Emma Brockes laments the passing of this shared culture; but it really was no more than a time-bound phenomenon.  Because America was homogeneous society, still predominantly rural where entertainment sources were limited; and one in which family values (two-parent households, well-knit family groups) still reigned, it is not surprising that television quickly became the center of American life.

At the same time it is incorrect to assume that smartphones, tablets, and streaming have destroyed common media culture.  Millions of 30-somethings watch Breaking Bad or The Wire regardless of the electronic device; and share reactions at the yoga studio or gym. The programs have changed, and the way they were viewed has; but the shared experience has not.

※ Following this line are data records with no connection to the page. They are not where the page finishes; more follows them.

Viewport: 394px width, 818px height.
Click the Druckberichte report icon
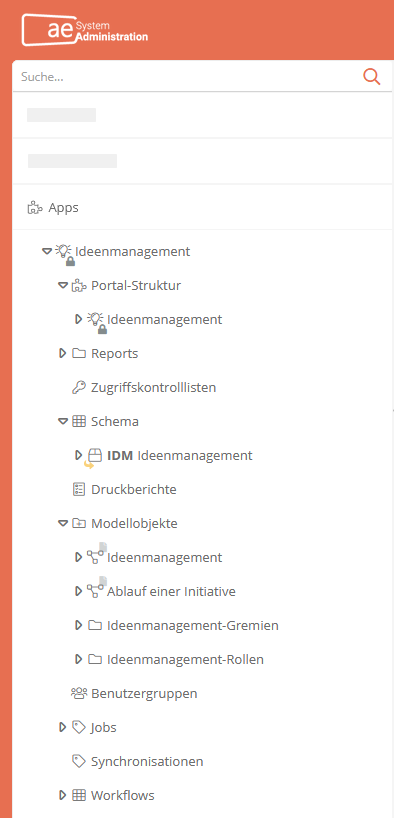[78, 489]
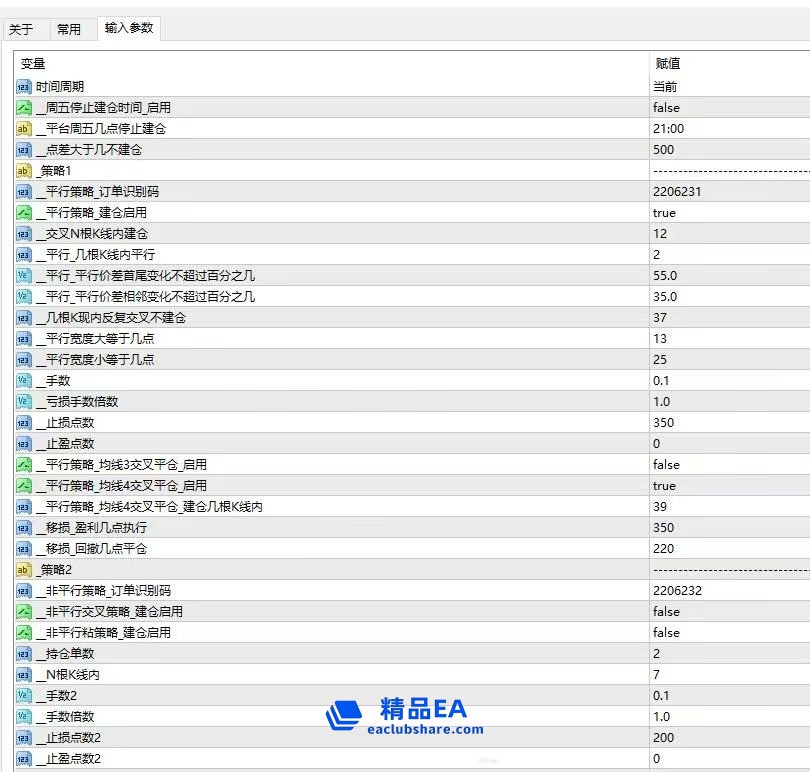Toggle false value for _平行策略_均线3交叉平仓_启用
This screenshot has height=772, width=810.
point(666,465)
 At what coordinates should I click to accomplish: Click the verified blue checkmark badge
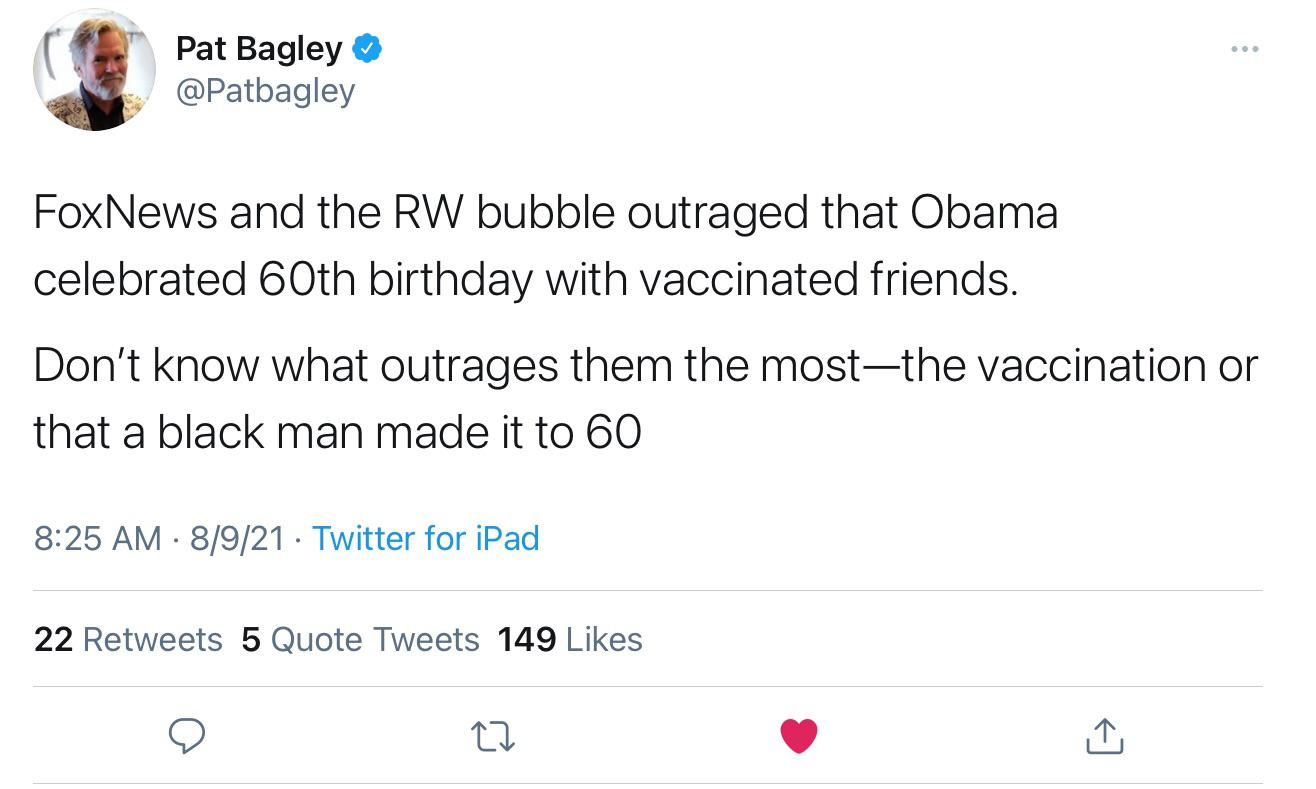pos(367,46)
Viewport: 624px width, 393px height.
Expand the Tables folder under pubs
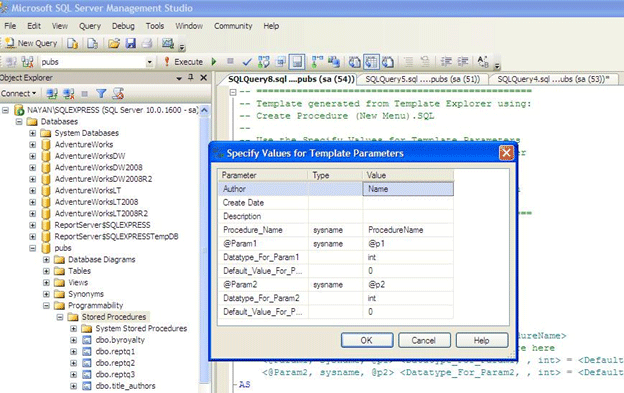pyautogui.click(x=46, y=271)
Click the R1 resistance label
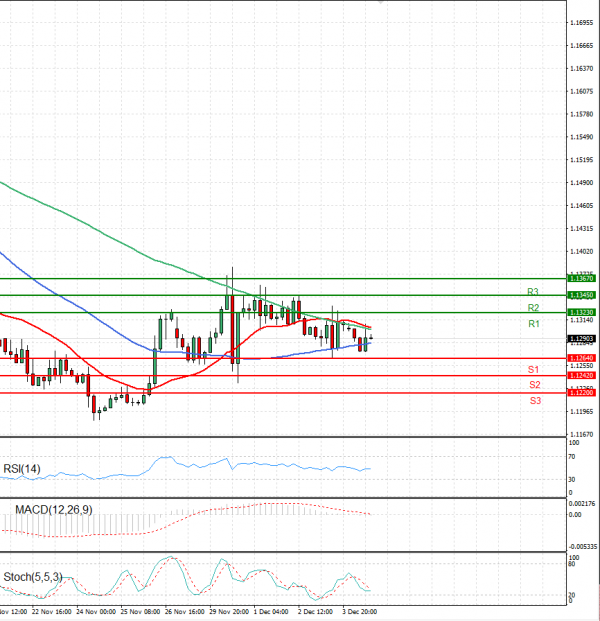The height and width of the screenshot is (621, 600). coord(534,324)
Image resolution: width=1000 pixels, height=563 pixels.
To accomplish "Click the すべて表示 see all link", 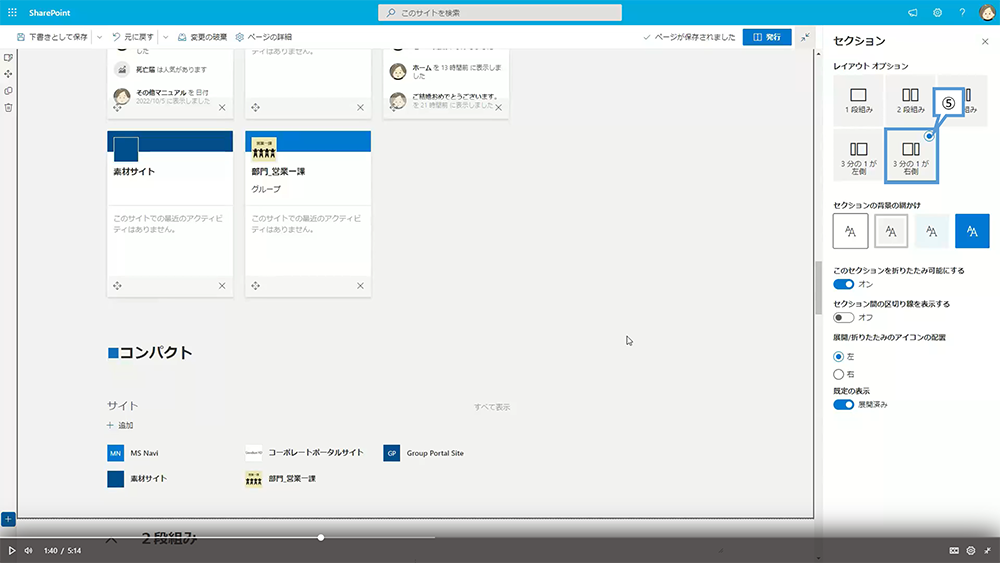I will [492, 407].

Collective live viewing is still in. Look at any beer commercial, and you will see the same 30-somethings watching football on TV together, male bonding at its best.  Beer, nachos, and the NFL. Men watch sports a lot and often do it together – at each other’s apartments or at sports bars.  There is nothing more culturally common than American sports.  Men have always shared that particular love with each other, regardless of team allegiance or market.  They love the games, the players, the energy, the violence, and the competition; and whether they watch the Broncos together or apart, they have all watched it together.

There has been a lot written about how the social media are destroying just about everything.  Young people are becoming more isolated, more individualistic, and less community-oriented.  They live more in a virtual world than in a real one. Their avatar, carefully crafted and modeled to represent what they would like to be rather than what they are, has taken place of their pimply, uncertain selves. 

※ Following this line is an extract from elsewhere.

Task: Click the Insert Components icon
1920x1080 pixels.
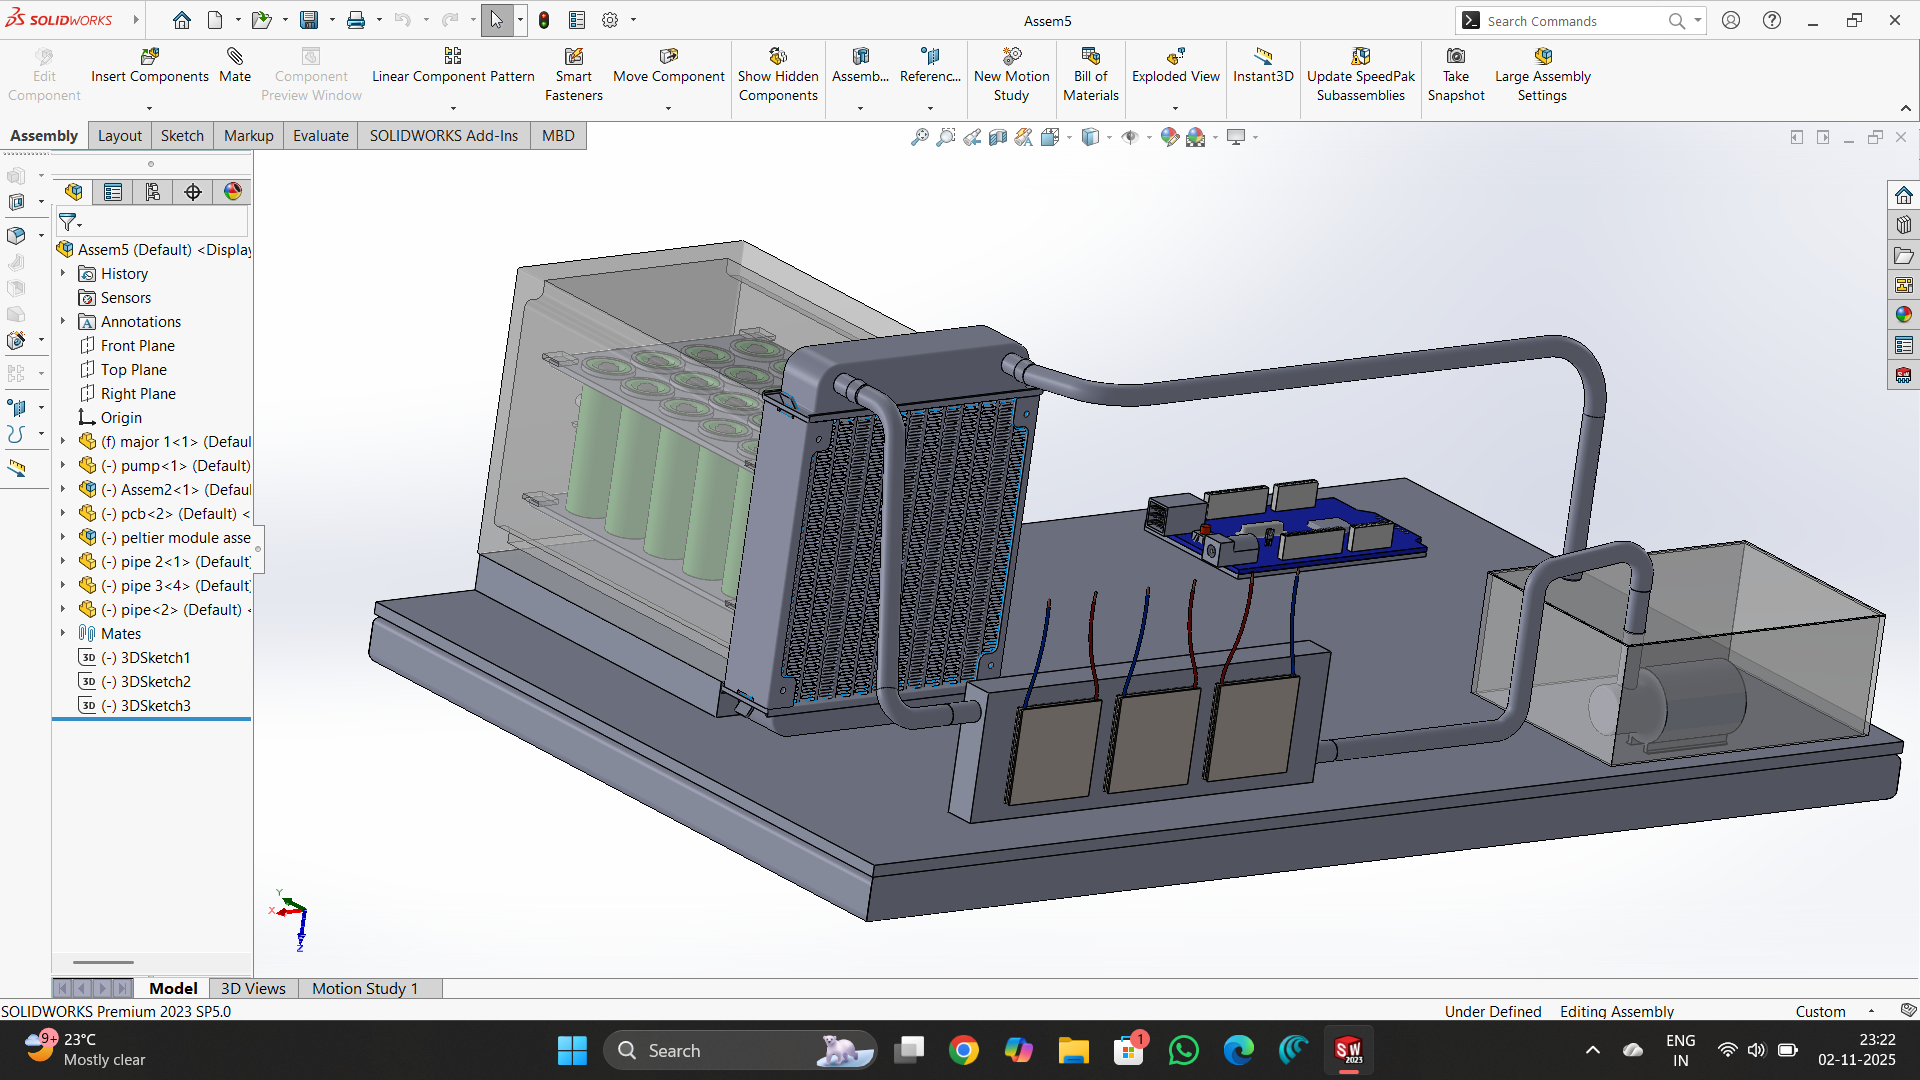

This, of course, is all wrong.  Except for the socially retarded, most young people use the social media to expand their social circles, not to limit them.  They use them to hook up, not to stay in.  The Internet fuels the content of YouTube, Facebook, or Twitter.  Tragedy and the absurd rocket around the web in milliseconds.  The Talking Dog goes viral and gets tens of millions of hits on YouTube. Causes are promoted and consolidated on the media and virtual groups are formed to promote biking, yoga, environmentalism, health eating, gay rights, anti-capitalism, and many other popular issues.  In a literal way, each person advocating these causes is doing so from his or her own device, and thus is doing so alone; but in reality the shared experience is a thousand times greater and hundreds of times more rewarding.  You are not just sitting around the TV with family and friends watching Wild Kingdom, you are communicating with millions around the world.

So, no need to lament the demise of TV or the shared culture it represented in the Fifties.  The world has moved on to an even more socially shared electronic space; and that is a good thing.